To get the most out of your FMEAs, consider your analyses to be a continual process. The main idea behind a FMEA is to fully evaluate your system or process for potential failure modes and assess the effects of those failures so risk is minimized. As your system or process grows and changes, so should your FMEA. This way, you can take lessons learned from the past and apply them to your future work.

FMEAs are customizable. However, most FMEAs are built using commonly accepted standards to start, and then modified as needed. Relyence FMEA supports the most commonly used and effective FMEA standards.

We recommend going through Getting Started with Relyence FMEA as a starting point for learning Relyence FMEA. From there, you can proceed to building your own analyses. The following process is intended to be a starting point; you can adapt it as required for your needs.

1. Decide what type of FMEA you are going to perform

The first step in FMEA is to decide what type of analysis is best suited to your application. Design FMEAs are used to assess products or systems in the design stage so that you can ensure your product is well designed prior to manufacture. Hardware FMEAs are used to analyze hardware-based products of any kind. Process FMEAs are used to analyze failures associated with a process - such as product assembly, or a manufacturing procedure, or system integration. Piece-part FMECAs review each component of a system, down to the lowest piece-part level, determine all the failure modes and the resulting effects of those failures on the system.

2. Select a FMEA standard to use

There are several FMEA standards. Two of the most commonly used ones are SAE J1729 or MIL-STD-1629. These two standards share many of the same characteristics but varying in terms of how they assess risk. The SAE and standards similar to it, use Risk Priority Numbers (RPN) - a combination of severity, occurrence, and detection - to assess risk. The MIL standard uses criticality values that are based on actual probability values.

The most recently introduced FMEA Standard is the AIAG & VDA Failure Mode and Effects Analysis - FMEA Handbook. This handbook is similar to the SAE J1729 and AIAG standards. It introduces a new FMEA template, the FMEA-MSR (Monitoring and System Response) Worksheet, as well as the FMEA AP, or Action Priority rating method. The AP provides a priority level  based on Severity, Occurrence, and Detection values. While the RPN (Risk Priority Number) is a risk assessment value based on Severity x Occurrence x Detection, AP was developed in order to give more emphasis to Severity first, then Occurrence, and then Detection.

In some cases, the FMEA standard you must employ is set by your organization.

It is important to note that FMEA implementations vary widely.
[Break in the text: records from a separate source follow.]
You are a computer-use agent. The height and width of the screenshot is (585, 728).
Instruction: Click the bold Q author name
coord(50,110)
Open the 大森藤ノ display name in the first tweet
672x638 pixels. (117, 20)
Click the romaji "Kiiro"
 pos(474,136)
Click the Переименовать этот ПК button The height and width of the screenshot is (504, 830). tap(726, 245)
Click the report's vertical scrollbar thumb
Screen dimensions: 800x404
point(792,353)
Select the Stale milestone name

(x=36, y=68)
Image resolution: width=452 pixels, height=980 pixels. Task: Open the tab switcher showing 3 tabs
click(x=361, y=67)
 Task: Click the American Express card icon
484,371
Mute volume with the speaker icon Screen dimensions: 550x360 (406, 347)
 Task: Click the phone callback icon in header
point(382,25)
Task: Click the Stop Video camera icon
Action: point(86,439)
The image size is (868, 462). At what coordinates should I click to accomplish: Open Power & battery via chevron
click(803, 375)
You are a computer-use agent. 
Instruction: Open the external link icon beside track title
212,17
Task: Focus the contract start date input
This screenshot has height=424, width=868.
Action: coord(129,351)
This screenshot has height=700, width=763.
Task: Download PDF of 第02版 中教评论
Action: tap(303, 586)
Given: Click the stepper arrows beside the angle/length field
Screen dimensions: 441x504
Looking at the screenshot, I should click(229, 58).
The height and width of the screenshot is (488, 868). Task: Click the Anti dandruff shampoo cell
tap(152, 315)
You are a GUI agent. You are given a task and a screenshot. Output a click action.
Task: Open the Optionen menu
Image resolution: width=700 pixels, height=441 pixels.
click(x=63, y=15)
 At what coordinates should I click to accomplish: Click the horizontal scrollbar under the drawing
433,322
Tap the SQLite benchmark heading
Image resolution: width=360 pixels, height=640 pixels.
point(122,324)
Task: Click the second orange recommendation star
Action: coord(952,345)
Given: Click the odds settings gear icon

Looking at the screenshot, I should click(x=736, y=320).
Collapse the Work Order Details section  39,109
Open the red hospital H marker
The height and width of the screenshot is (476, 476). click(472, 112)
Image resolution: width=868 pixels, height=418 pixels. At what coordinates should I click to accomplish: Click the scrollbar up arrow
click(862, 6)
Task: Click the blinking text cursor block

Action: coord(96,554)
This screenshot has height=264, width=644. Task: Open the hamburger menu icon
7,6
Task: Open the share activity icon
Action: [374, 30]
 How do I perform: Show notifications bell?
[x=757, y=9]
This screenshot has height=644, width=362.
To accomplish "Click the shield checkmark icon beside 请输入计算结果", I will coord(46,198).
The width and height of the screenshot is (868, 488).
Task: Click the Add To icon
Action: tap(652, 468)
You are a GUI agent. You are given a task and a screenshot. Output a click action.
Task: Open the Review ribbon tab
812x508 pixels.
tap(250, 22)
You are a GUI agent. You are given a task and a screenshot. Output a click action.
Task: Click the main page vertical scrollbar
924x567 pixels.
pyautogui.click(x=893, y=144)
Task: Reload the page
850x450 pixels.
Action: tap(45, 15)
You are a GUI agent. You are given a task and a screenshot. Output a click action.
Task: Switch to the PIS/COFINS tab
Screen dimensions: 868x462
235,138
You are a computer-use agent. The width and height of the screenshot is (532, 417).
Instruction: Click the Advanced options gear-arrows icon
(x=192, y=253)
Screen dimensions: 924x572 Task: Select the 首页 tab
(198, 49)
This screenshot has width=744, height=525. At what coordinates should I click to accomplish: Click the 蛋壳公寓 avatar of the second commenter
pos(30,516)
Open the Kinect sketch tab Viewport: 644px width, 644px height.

Oftentimes, organizations base their FMEAs on a particular standard, but then modify it to more accurately meet their needs. Or, in some cases, they many define their own unique FMEA Worksheet. Relyence FMEA effectively handles any scenario with its built-in support for the widely used standards and customization features that allow you to modify the analysis for your needs.

3. Build your Analysis Tree (optional)

You may choose to employ some type of hierarchical structure to organize your FMEAs. For example, if you are performing a process FMEA, you may want to first define all the steps in your process and then perform a FMEA on each step independently. Or, if you are analyzing a product, you can use a hierarchical structure to define your product into its individual units. You could also use a tree to simply split up your analysis into separate parts for ease of management and team collaboration.

Each element in your tree has a separate FMEA Worksheet associated with it.

4. Use the FMEA Worksheet to enter your failure information

The main analysis of a FMEA is done in your FMEA Worksheet. The Worksheet is where you enter all the elements of your FMEA: the failure modes, their associated effects, causes, and recommended actions. When performing your analysis, it is best to work in an organized, step-by-step manner. Start by considering a singular failure mode. Then determine all the possible effects of that failure mode. Follow along with considering all possible causes for each effect. Filling your Worksheet out in this systematic approach helps to ensure that you have considered all possible failure situations. 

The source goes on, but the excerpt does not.